Il reste une seconde affaire: celle des aides versées en 2007 et 2013 à la seule SNCM au titre du service « complémentaire » d’un montant similaire: environ 220 M€. L’État a déjà été condamné à se faire rembourser, ce qu’il n’a pas fait ou plus exactement ce que la Collectivité territoriale de Corse n’a pas fait car c’est elle qui est l’autorité délégante. Il lui appartient donc de se faire rembourser. L’État a fait appel mais cet appel n’est pas suspensif, a rappelé la Commission européenne en novembre 2013. Il y a de nombreuses raisons de penser que l’appel sera, lui aussi, rejeté. La Commission européenne a introduit un recours en manquement contre la France. En novembre 2013, elle a signalé que six mois après la décision, la France (ou la Collectivité territoriale de Corse) n’avait toujours pas mis en place les outils nécessaires au remboursement. Le recours devrait donc, selon toutes probabilités, aboutir à des pénalités journalières de plusieurs milliers d’euros. De « bonnes » sources évoquent même un maximum de 150 M€.
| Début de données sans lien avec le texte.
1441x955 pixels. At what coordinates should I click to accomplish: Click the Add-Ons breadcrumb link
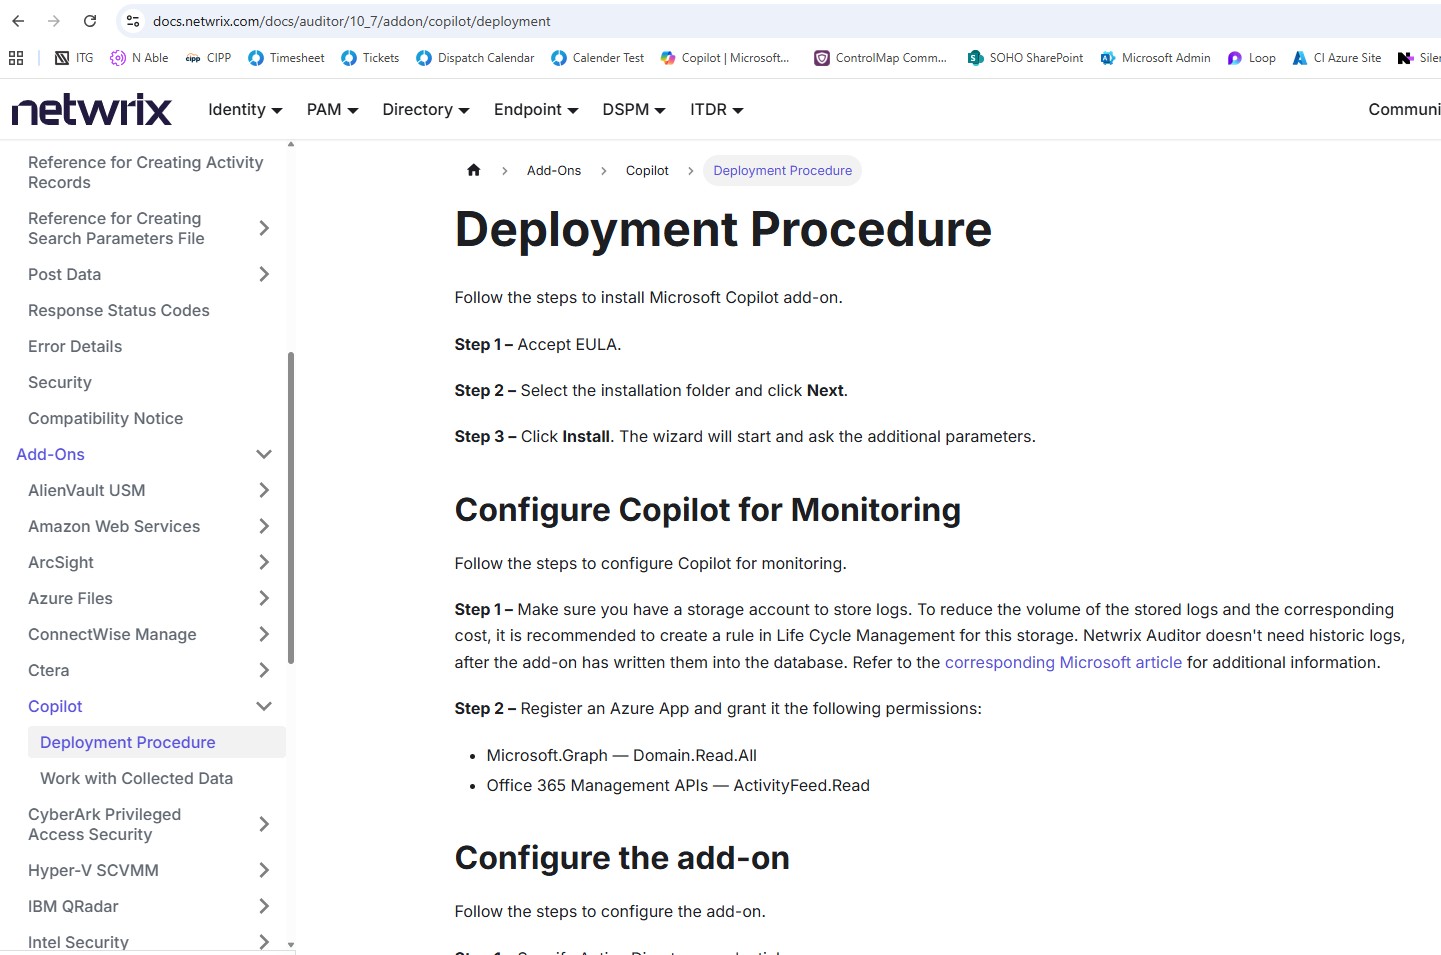click(553, 171)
Cerise sur le gâteau, ces pénalités pèsent sur l’État et non pas sur la SNCM. En d’autres termes, même si la SNCM venait à être mise en redressement judiciaire pour être ainsi placée dans l’impossibilité de rembourser deux fois 220 M€, le contribuable resterait redevable d’un maximum de 150 M€. De quoi justifier une estimation par la Cour des comptes du coût de l’action ou de l’inaction de l’État dans ce dossier.
Redressement judiciaire, seule solution
L’option du redressement judiciaire est explicitement exprimée dans le relevé de conclusions signé le 9 juillet entre les syndicats de salariés, l’actionnaire majoritaire Transdev (50 % Veolia et 50 % la Caisse des dépôts et consignations, donc l’État) et l’État (25 %) au terme de 16 jours de grève: l’État considère « qu’il ne fait plus de doute aujourd’hui que seul un plan de redressement pour construire une nouvelle SNCM peut permettre de mettre fin aux contentieux européens. Ce plan passera probablement par un redressement judiciaire ». Le relevé de conclusions précise que jusqu’au 31 octobre, la SNCM s’engage à ne pas entamer de procédure judiciaire « sauf situation de cessation de paiement. Sous le contrôle du président du tribunal (…), la trésorerie est assurée par l’intégration de l’indemnité d’assurance du Napoléon-Bonaparte dans les comptes de l’entreprise ». Soit 60 M€ environ. Les actionnaires se sont en outre engagés à ne pas demander le remboursement des comptes courants (117 M€). Fin octobre au plus tard devront être présentés les résultats de l’étude exhaustive permettant de « parvenir à un projet industriel d’avenir ». Le 10 juillet, Transdev a souligné une nouvelle fois que les solutions d’avenir passaient par une « solution de discontinuité dans le cadre d’un redressement judiciaire contrôlé ».
La question qui se pose dans l’immédiat est donc bien celle de la trésorerie immédiatement disponible. En outre, le bal des prétendants semble se poursuivre avec des légitimités diverses et variées. Et le p.-d.g de Veolia ne cesse de réclamer la mise en redressement judiciaire de la SNCM (voir JMM de la semaine dernière).